To decide if owning versus renting is best, Carr educates ODs to compare more than just monthly costs. Be sure to consider monthly costs in addition to leasing discounts like a tenant improvement allowance and eligible tax deductions.
“Sometimes it costs $3,000 a month more to own than to lease, but when you look at the tax deductions at the end of the year, the ownership opportunity beats the leasing opportunity financially,” Carr says.
How to negotiate a lease
This is an area that many doctors get wrong, and it costs them substantially, says Carr.
“Lease renewals are the most common transaction in real estate, it’s the number-one transaction where doctors leave money on the table, and it’s the number-one transaction where doctors get taken advantage of,” Carr says.
In commercial real estate, it is customary to negotiate with multiple landlords simultaneously. Negotiations are non binding, so it is normal and expected for tenants to go to market prior to lease renewal to find three or four properties and negotiate offers on all of them at the same time.
“When your landlord understands that you aren’t just working on one property but with three to four, they understand they have to be competitive and they need to come to the table with a great deal to get your business,” says Carr.

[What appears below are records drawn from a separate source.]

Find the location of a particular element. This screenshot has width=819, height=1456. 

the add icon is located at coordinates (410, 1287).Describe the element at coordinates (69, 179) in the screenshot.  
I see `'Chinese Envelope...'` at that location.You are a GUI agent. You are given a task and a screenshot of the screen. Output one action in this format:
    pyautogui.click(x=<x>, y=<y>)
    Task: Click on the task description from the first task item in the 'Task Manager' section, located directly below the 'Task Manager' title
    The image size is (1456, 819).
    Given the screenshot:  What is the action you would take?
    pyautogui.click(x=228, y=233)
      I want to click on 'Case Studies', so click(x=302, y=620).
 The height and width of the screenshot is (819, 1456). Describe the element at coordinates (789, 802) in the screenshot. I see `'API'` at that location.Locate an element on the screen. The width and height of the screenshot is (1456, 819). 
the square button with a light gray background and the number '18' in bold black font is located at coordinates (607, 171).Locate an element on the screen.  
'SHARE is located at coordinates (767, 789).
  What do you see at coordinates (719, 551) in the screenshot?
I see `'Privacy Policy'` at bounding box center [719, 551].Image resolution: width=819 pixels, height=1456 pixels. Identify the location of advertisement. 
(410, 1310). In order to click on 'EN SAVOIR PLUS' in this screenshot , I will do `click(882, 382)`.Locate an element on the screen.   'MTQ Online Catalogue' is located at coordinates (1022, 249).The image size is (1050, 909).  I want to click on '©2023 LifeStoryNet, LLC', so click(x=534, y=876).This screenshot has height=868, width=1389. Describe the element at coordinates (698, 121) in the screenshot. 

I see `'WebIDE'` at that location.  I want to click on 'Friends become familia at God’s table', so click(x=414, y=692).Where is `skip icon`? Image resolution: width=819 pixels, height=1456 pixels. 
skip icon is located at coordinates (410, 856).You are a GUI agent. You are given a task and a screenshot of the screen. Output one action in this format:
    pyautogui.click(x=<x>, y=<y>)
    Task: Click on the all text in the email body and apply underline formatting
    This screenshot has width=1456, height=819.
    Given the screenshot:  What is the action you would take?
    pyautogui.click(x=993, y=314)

This is where hiring a commercial real estate expert can save a practicing doctor time and money. The real estate firm will do the homework in finding viable alternative properties, narrow them down to the top few contenders, and then negotiate simultaneously on these properties on the OD’s behalf. It is common for negotiations to go through three or four rounds of back-and-forth offers before terms are reached. The benefit of all of this work? It’s the only way to guarantee that at the end of the negotiation no money was left on the table.
Most doctors fall into a common lease negotiation trap.
“Ninety-nine percent of all doctors wait until the lease is a couple months from expiring,” Carr says. “Landlords love to run the clock out on your contract and put you in a place where they know you haven’t had time to research your options. With a few months left they will come to you and ask, ‘Do you want to renew?’ Doctors will say, ‘Sure, send me a contract.’ The doctor has communicated to the landlord, ‘I have no idea what I’m doing and I’ve totally missed my window. I’m not prepared to move so please don’t hurt me.’ If your landlord thinks you don’t have a strategy to move, you’re going to pay a premium.”
Instead, Carr suggests beginning to reasearch 12 months prior to the lease expiring.
The first step is to hire a commercial real estate expert to find viable alternative properties for consideration and conduct the due diligence on these properties. The real estate agent will submit offers to the top choices and go through several rounds of negotiation.
Once the agent has secured several contracts, he will contact the OD’s landlord to say, “I represent Dr. Smith. Prior to me calling you we have negotiated three contracts that we are strongly considering. Dr. Smith is open to considering renewing the lease, but it will be on very specific terms to make sure it’s competitive to her other options.”
The landlord understands that he must compete to earn the OD’s business and must come to the table with his best offer.
“That’s how you level the playing field with landlords,” Carr says. “If you don’t, it is going to cost you an extra $2 to 3 per square foot, which adds up fast. If you have a 2,500 square foot office, that’s an extra rent of $7,500 a year. Over the course of a 10-year, lease that’s $75,000 lost. Additionally, you probably didn’t take advantage of negotiating a tenant improvement allowance which could have been worth another $50,000 to $80,000 in free or reduced rent over that time.”